Although the transitory, non-transferable storage of content in the acquisition buffer may be adequate to induce users to purchase selections that they desire to keep, there may be some advantage in further limiting the user's free access to that material or interfering with the user's uninterrupted enjoyment of it. A number of methods, which may also be advantageously applied to pending tracks, may be employed to achieve this:
- (1) Allowing the user to listen to any particular playlist only once, or a limited number of times.
- (2) After a predetermined number of plays or period of time, in any combination:
- a. Refusing to play the contents of a playlist.
- b. Requiring the user to listen to a playlist from the beginning in order to hear any selection in that playlist.
- c. Allowing any particular track to be played only once or a limited number of times per hour, day, week, etc., or requiring a minimum delay between plays.
- d. Playing only a limited portion or portions of any particular track at a time.
- e. Requiring the user periodically to take some action (e.g., clicking the mouse or pressing a button) in order to continue to play contents of a playlist.
- f. Periodically or intermittently interrupting the playing of the contents of a playlist and/or interposing intervals of silence or extraneous sounds.
- g. Overlaying extraneous sounds (continuously, periodically or intermittently) as the content is played.
“Expired” tracks that have exceeded the age or play count in item (2) above may be deleted and/or overwritten with new material.
Although the present invention has been described in connection with particular applications thereof, and the preferred embodiment thereof described in detail, modifications and adaptations may be made thereto, and additional embodiments and applications made thereof, which will be obvious to those skilled in the art, without departing from the spirit and scope of the invention, as delineated in the following claims.

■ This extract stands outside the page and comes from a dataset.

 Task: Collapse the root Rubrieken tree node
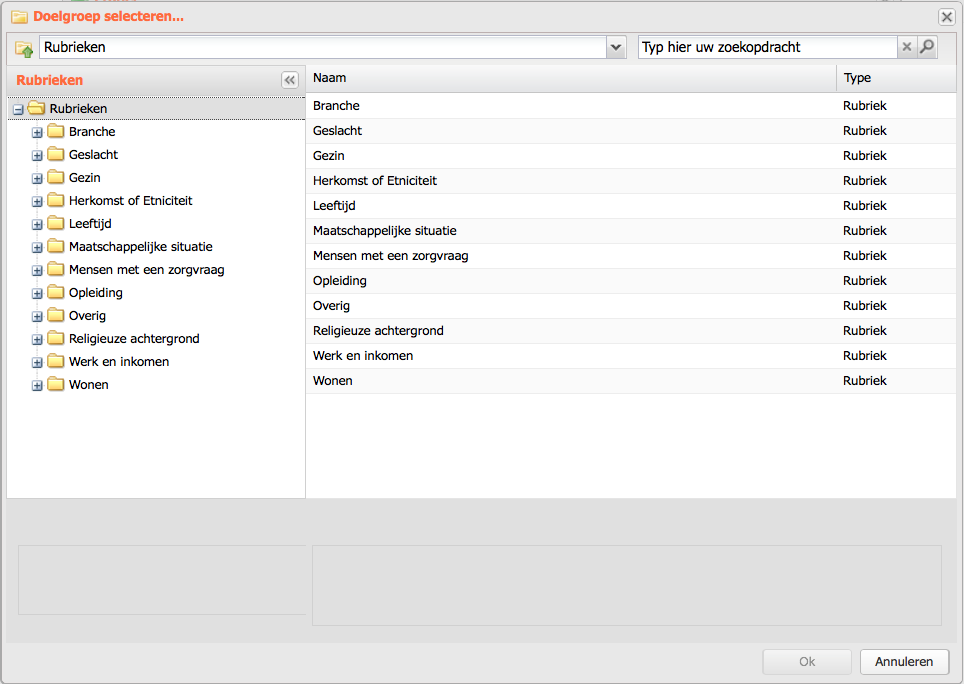(x=18, y=109)

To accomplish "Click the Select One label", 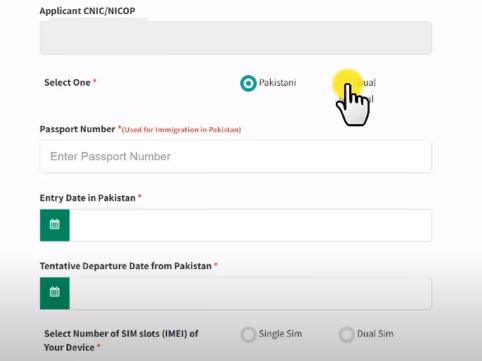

In the following claims, the word “content” (or “streaming content”) refers to digital streaming media, but includes, without limitation, moving pictures, sequences of still pictures, records of music, speech, or any and all auditory or visual events, data or signals, or moving pictures, machine events, states or signals, and the states, signals or sounds of any musical instrument, any of the foregoing being of a discrete or a continuous nature.